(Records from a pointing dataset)
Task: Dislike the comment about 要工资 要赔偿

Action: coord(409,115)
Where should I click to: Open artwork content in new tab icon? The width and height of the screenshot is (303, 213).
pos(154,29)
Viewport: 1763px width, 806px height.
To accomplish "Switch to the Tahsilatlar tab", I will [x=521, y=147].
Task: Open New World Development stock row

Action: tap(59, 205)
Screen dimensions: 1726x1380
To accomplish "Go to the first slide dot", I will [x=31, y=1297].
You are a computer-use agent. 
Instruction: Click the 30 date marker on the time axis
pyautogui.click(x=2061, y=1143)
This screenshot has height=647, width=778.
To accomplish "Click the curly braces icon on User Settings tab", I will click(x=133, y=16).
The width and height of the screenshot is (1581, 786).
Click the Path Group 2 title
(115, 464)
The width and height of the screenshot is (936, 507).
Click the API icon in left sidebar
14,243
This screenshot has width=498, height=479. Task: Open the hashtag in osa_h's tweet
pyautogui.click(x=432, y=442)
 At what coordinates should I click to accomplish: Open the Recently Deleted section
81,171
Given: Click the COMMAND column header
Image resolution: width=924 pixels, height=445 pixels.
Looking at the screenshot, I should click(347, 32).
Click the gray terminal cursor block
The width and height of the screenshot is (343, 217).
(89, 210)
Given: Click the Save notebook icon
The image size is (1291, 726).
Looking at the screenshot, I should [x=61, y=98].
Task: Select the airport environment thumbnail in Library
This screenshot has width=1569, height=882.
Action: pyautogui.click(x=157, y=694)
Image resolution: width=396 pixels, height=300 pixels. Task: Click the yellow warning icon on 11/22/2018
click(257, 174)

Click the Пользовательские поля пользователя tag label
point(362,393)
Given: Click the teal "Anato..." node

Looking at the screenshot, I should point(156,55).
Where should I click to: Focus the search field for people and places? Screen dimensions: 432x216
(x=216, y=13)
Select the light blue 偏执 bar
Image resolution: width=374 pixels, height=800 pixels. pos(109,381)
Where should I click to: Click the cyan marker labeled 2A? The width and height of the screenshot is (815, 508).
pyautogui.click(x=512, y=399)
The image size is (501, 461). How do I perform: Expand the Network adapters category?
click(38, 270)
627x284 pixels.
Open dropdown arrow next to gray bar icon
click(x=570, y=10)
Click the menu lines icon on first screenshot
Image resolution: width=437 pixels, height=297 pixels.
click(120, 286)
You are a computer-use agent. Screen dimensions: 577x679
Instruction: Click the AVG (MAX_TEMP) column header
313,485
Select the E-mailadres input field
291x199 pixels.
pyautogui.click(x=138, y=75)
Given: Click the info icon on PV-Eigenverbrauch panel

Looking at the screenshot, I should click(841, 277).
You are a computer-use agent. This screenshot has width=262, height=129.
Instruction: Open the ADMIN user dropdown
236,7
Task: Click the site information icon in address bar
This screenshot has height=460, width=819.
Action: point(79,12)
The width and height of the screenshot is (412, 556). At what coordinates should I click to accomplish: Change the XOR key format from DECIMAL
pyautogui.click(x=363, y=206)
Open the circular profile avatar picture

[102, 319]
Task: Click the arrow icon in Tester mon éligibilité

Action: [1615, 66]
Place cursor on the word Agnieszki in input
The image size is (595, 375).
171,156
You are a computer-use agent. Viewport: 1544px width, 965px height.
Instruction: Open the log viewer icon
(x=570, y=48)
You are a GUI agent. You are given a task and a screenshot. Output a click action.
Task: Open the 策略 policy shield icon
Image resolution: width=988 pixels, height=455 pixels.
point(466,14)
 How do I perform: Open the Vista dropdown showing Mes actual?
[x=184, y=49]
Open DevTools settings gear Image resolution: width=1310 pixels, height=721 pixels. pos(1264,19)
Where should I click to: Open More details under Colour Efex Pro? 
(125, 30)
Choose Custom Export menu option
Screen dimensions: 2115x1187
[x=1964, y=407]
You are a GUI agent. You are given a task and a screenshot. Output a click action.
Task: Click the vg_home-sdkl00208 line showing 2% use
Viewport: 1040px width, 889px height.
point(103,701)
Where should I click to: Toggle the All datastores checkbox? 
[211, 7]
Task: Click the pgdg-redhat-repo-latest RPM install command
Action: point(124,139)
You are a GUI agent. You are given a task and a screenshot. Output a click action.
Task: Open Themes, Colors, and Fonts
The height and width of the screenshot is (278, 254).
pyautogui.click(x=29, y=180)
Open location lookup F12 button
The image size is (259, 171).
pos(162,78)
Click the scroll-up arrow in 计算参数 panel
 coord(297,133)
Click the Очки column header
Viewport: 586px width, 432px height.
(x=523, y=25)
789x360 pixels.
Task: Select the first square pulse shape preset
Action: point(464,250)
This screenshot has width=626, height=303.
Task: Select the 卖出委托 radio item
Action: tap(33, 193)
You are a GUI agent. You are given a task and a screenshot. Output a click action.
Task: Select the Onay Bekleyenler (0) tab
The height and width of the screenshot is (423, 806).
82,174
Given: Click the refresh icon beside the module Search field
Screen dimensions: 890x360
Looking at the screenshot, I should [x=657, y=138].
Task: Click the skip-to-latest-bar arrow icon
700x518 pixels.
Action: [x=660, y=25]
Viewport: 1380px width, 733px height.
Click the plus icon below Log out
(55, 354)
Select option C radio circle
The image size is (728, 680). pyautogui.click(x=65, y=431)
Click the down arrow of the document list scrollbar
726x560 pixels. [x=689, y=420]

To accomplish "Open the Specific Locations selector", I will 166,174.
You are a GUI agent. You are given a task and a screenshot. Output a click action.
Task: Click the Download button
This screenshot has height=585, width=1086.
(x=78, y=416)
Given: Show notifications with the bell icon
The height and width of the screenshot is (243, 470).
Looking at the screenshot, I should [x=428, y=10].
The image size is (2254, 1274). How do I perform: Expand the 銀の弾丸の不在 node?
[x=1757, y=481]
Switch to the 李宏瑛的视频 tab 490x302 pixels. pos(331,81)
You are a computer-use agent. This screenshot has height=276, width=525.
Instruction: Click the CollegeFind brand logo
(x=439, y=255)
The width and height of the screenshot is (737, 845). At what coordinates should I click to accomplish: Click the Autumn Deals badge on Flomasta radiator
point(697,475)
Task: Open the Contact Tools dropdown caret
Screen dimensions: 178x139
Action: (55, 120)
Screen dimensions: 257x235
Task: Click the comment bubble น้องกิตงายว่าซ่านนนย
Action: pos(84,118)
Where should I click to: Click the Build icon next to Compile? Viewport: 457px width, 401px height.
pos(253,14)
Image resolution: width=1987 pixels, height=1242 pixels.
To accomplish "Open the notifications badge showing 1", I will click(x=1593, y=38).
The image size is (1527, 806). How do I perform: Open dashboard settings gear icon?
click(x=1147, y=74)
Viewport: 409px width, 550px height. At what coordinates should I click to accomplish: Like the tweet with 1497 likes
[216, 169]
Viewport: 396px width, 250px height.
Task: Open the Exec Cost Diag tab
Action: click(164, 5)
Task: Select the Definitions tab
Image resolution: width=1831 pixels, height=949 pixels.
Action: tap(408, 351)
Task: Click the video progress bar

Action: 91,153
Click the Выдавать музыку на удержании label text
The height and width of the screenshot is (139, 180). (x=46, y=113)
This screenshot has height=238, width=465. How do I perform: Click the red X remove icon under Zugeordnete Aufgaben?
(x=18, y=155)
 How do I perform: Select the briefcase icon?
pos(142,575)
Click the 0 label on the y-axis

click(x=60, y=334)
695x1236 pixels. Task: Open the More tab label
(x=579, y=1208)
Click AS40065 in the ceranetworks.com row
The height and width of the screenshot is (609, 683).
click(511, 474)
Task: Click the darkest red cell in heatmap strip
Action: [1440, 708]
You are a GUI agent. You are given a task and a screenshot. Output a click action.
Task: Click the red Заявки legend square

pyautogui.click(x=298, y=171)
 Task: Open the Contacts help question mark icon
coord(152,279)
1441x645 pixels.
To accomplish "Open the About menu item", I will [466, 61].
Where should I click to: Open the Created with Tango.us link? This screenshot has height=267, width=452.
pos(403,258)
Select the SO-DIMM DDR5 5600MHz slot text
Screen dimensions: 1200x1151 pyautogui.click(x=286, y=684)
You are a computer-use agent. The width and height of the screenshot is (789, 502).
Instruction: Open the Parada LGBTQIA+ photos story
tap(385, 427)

__EXERCISE OBJECTIVE__: Lay out everything from the start of the material down to the line containing "pos(154,29)" as a JSON list of strings, one per line, with blank lines omitted.

__EXERCISE SOLUTION__:
[
  "Task: Dislike the comment about 要工资 要赔偿",
  "Action: coord(409,115)",
  "Where should I click to: Open artwork content in new tab icon? The width and height of the screenshot is (303, 213).",
  "pos(154,29)"
]